The only detection we have in alerting is that we get an error decrypting the alerting ESOs. Which could be some other problem other than mismatched encryption keys - but it does certainly occur when encountering mismatched keys. So we're left wondering - is it mismatched keys, or alerting? The customer never believes it's mismatched keys :-)
I do think we need some kind of canary. Kibana creates a unique server UUID every time it starts, so in theory we could have each Kibana write an ESO when it starts, with it's server UUID and an ESO with a fixed field. We could then lazily check at startup if we can read all the "recent" ESOs that have been written, or something. And we'd need to "garbage collect" old ones. Probably each Kibana would need to update it's ESO every hour or something.
Ideally I'd like to see some kind of message logged when a mismatched key is detected, but it should probably be even more obvious, in the UI.
Which could be some other problem other than mismatched encryption keys - but it does certainly occur when encountering mismatched keys.
If you get a decryption error (it has a specific EncryptionError
type) that means that either encryption key is different or AAD doesn't match, no other reasons should cause EncryptionError
. Do you need to distinguish and handle these two cases differently?
I assumed that mismatched AAD is something that should never happen if objects are manipulated with the alerting APIs/UI and if it happens somehow than it should be treated as a critical issue - object may have been tampered with or something else is broken badly and leads to a data loss - either of this requires immediate attention. Or is there a legitimate use case in Alerting that can lead to a mismatched AAD?
Related: #95339, #113928
We have other problems with multiple Kibana instances that do not have other options in sync (security encryption key, reporting encryption key, auth providers) and/or different versions of Kibana.
I met today with @legrego and @azasypkin to discuss this topic.
Our takeaway is that this problem is bigger than just detecting incorrect ESO encryption keys, but "canary objects" are still likely our best way to solve this problem. We'd like to build something with these characteristics:
Since we want to take multiple Kibanas into account, we think that using multiple canary objects is our best bet.
Each Kibana does have a server.uuid
but it might change on startup, and users can configure this value (so it's not reliably unique), so identifying a single Kibana instance is not trivial. When Kibana starts we could generate a uuid to keep in memory and compare it to canary objects -- we can't definitively say if an object originated from this Kibana, but we can definitively say if it didn't. That should be enough for our purposes.

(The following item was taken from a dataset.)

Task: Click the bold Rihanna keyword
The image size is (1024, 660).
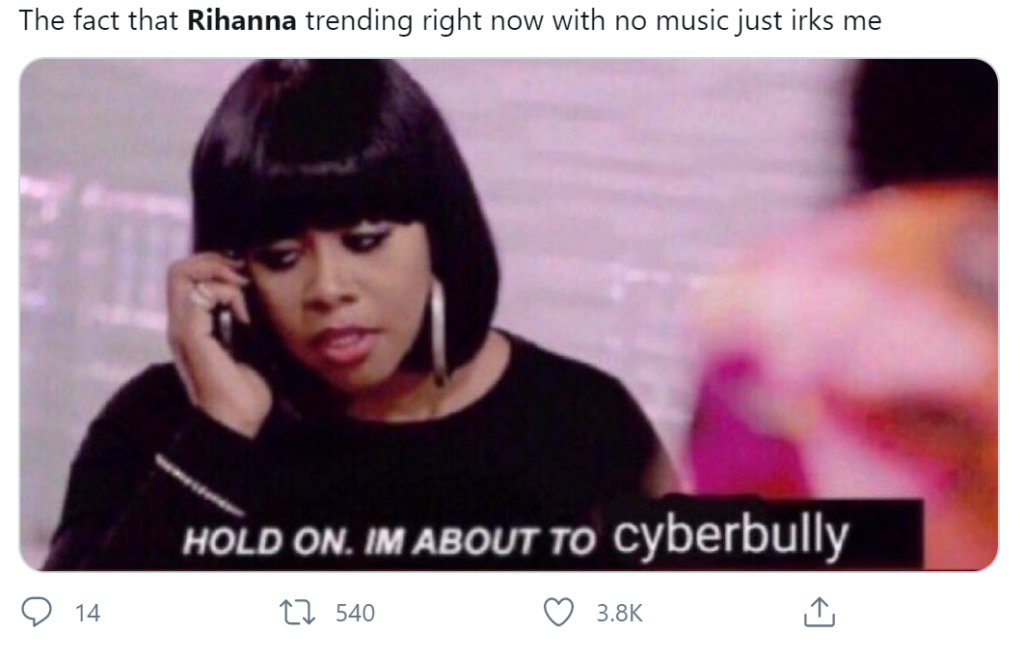Action: point(242,21)
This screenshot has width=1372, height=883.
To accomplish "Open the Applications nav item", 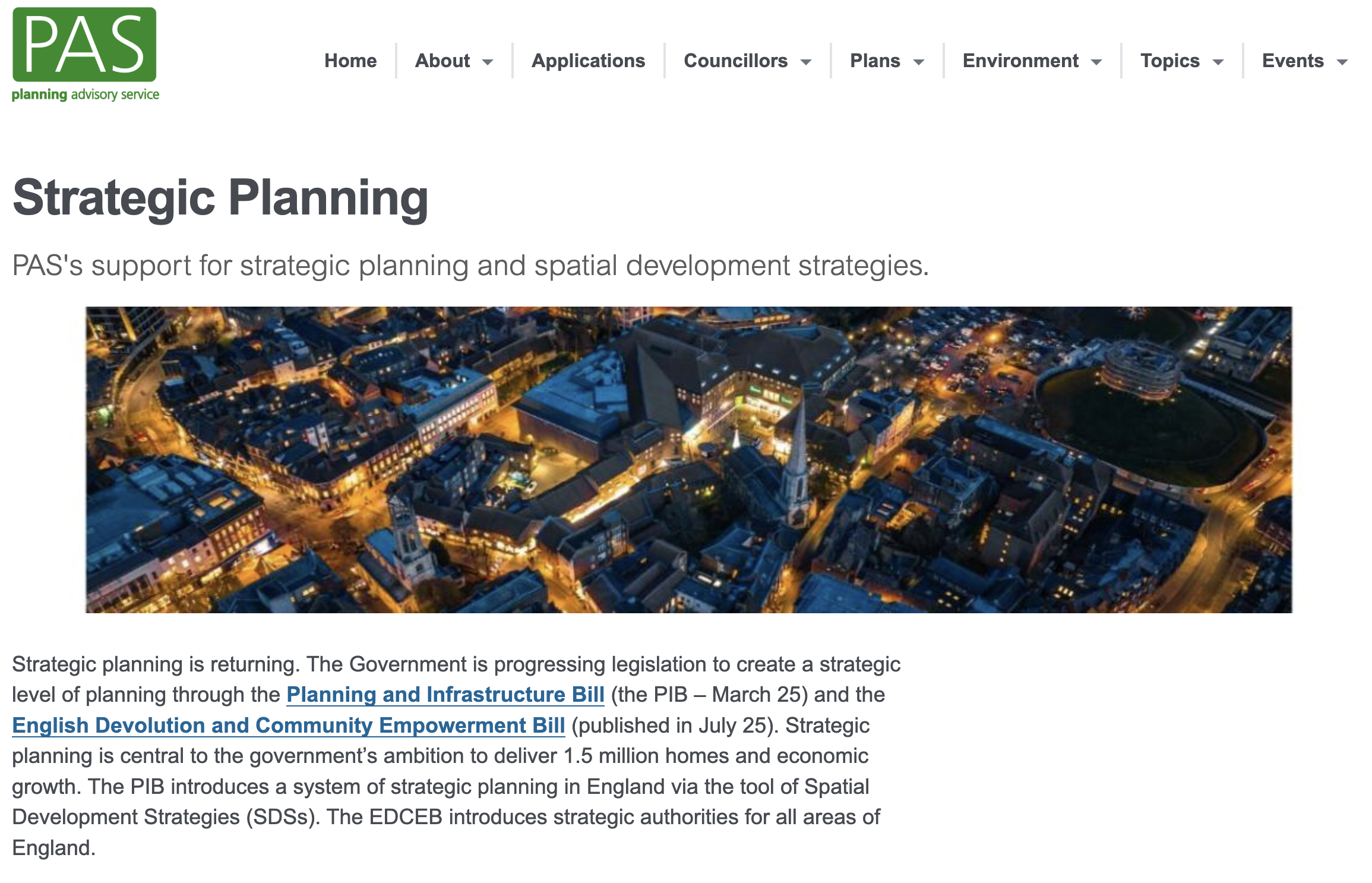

If the canary object informs us that something is wrong, we can surface this to operators in the server logs. We could also expose this information in a status endpoint. Eventually we could build a UI around it, too.
First, though: this design could get complicated and it is definitely breaking new ground. Because of that, and because we think this is a Core concern, we should make an RFC before moving forward with any implementation.
this design could get complicated and it is definitely breaking new ground. Because of that, and because we think this is a Core concern, we should make an RFC before moving forward with any implementation.
100% agree with this.
Also, here's a related reporting issue having to do with mismatched configs: https://github.com/elastic/kibana/issues/120995
cc @elastic/kibana-core @stacey-gammon
@legrego / @jeramysoucy can this issue be considered part of the "Core encryption" initiative, and if so, can I close it as superseded?
@pgayvallet Yes, or we could add this issue as a sub-issue. I'll bring it up at our sync this week.
Kibana relies on a number of encryption keys. Arguably the most important key is
xpack.encryptedSavedObjects.encryptionKey
, as this controls the encryption/decryption of actions, alerts, and other sensitive user data.Kibana requires that this key is set to the same value across all instances. If two Kibana instances have different encryption keys, then they will be encrypting saved objects that cannot be decrypted by the other instance.
We should attempt to detect if there is a potential encryption key mismatch, and alert consumers of the ESO plugin so that they can take appropriate action.
One potential solution is to save a "canary" saved object, whose sole purpose is to test that it can be successfully decrypted by the current instance. If we cannot decrypt this object, then it stands to reason that this instance is not properly configured. I expect there are scenarios where we'd need to allow the canary to be forcefully replaced, however.